Saturday, 25 August 2012

“Yurt Living: How yurts bring us closer to nature”



After years of living a city life, and feeling the effects of a lost connection with my rural roots, I went back to live in the country to work with trees. There was no big plan. One of the more romantic ideas was to plant a musical woodland - maple and rosewood for guitars, spruce for violins etc. It was a shortlived idea dreamed up in a Spanish city where trees in their pollarded contortions, were a decorative backdrop to city life. .

That was nearly twenty years ago and although the musical arboretum was the first and the most misguided of many ideas it raised the question early on as what my place could be in the countryside after so long a displacement.

Green Woodworking

My way back along this natural path started with green woodwork, which at the time was beginning its slow renaissance inspired by the late Bill Hogarth, and led by Mike Abbot, Hal Wynn Jones and others.

Unlike modern carpentry, the starting point with green woodwork is the tree itself and not a stack of timber in a DIY store. Learning the names of our native trees and their properties, their stories and management, about coppicing, pollarding, the underwood and the wildwood, the countryside slowly started to be more familiar and less strange. All of a sudden a new world opened out and a walk in the woods was never the same again.

Green woodwork follows the grain of the wood, mirroring the natural curves of the tree. It retains that link with what it was as a tree right through to what it will become.

 Working with what you find growing in your local woods rather than what has been imported and industry graded, teaches you a new way of seeing .You learn to use the knots, the awkward bends of the wood, the spirals caused by honeysuckle on a hazel rod for example; your eye learns a new greenwood language.

Children of almost any age can work with green wood; I spent many hours supervising children as young as three as they whittled pointy sticks with teeth gritted determination. (Despite the length and sharpness of the blade, a drawknife, if properly handled, is a very safe tool).

To start with we didn’t use a tape measure but instead used body measurements so that the chair, stool or yurt would be made using your own proportions just by taking a measurement off your hand or outstretched fingers. You could be numerically dyslexic and still make stuff.

My first yurt followed some months after these discoveries, and became, without ever intending it, the first of many. I lived in it for a year and after a short while people started asking me to make others. Local shows and festivals were the lifeblood of rural crafts before the Internet appeared and it was through one of these that a chance meeting led to a visit to the ancestral home of the yurt in Central Asia.

The Ancestral Home of Yurts

I had heard of whole valleys on the far western borders of Kyrgyzstan covered with yurts as far as you could see.  This National Geographic picture of the country that I held in my head was romantic but wrong. If the Kyrgyz had not turned their backs on their nomadic life completely, the process was well underway by the time I got there. Independence from the old Soviet Union had meant that that the export market for sheep, the mainstay of their economy, had collapsed. With so few sheep it was no longer viable to spend the summer months up in the mountain pastures in their yurts.





In the countryside the yurts that once crowded the valleys were now more frequently erected by the roadside as cafés or stalls selling mares milk (kumis), watermelons and coca cola.
In the city, the yurts were often left unassembled in apartment corridors and old garages, and erected only for weddings and funerals.

The visit to Kyrgyzstan was followed by two trips to Mongolia to learn about the Ger with its low flat profile, straight roof poles and supporting poles (bagana) in the centre, very different from the Central Asian Yurt with its tall, steep, domed outline with bent roof poles and open central space.

(What you need to do):
1. Retype the passage from the yurt post, from "Green woodwork follows" up to and including "it will become.".
2. Rewrite the paragraph of the yurt post that begins "I had heard of whole valleys" as a short bulleted list that keeps its main facts.
3. Answer these questions using the yurt post, one answer per line, marked to match:
(a) Which wood was to be planted for violins in the musical woodland idea?
(b) How long did the writer live in the first yurt?
(c) What are the supporting poles in the center of the Ger called?

(Data segment):
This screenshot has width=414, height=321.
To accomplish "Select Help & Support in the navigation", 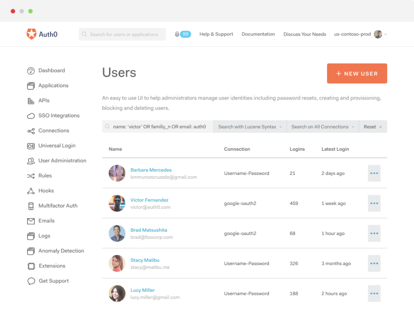I will pos(216,34).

(Outputs for the tasks):
1.
Green woodwork follows the grain of the wood, mirroring the natural curves of the tree. It retains that link with what it was as a tree right through to what it will become.

2.
- The writer had pictured valleys on the far western borders of Kyrgyzstan covered with yurts, but this National Geographic image was romantic and wrong.
- By the time of the visit, the Kyrgyz were well on the way to giving up nomadic life, if they had not abandoned it completely.
- Independence from the Soviet Union had collapsed the export market for sheep, the mainstay of their economy.
- With so few sheep, spending the summer months in yurts in the mountain pastures was no longer viable.

3.
(a) Spruce
(b) A year
(c) Bagana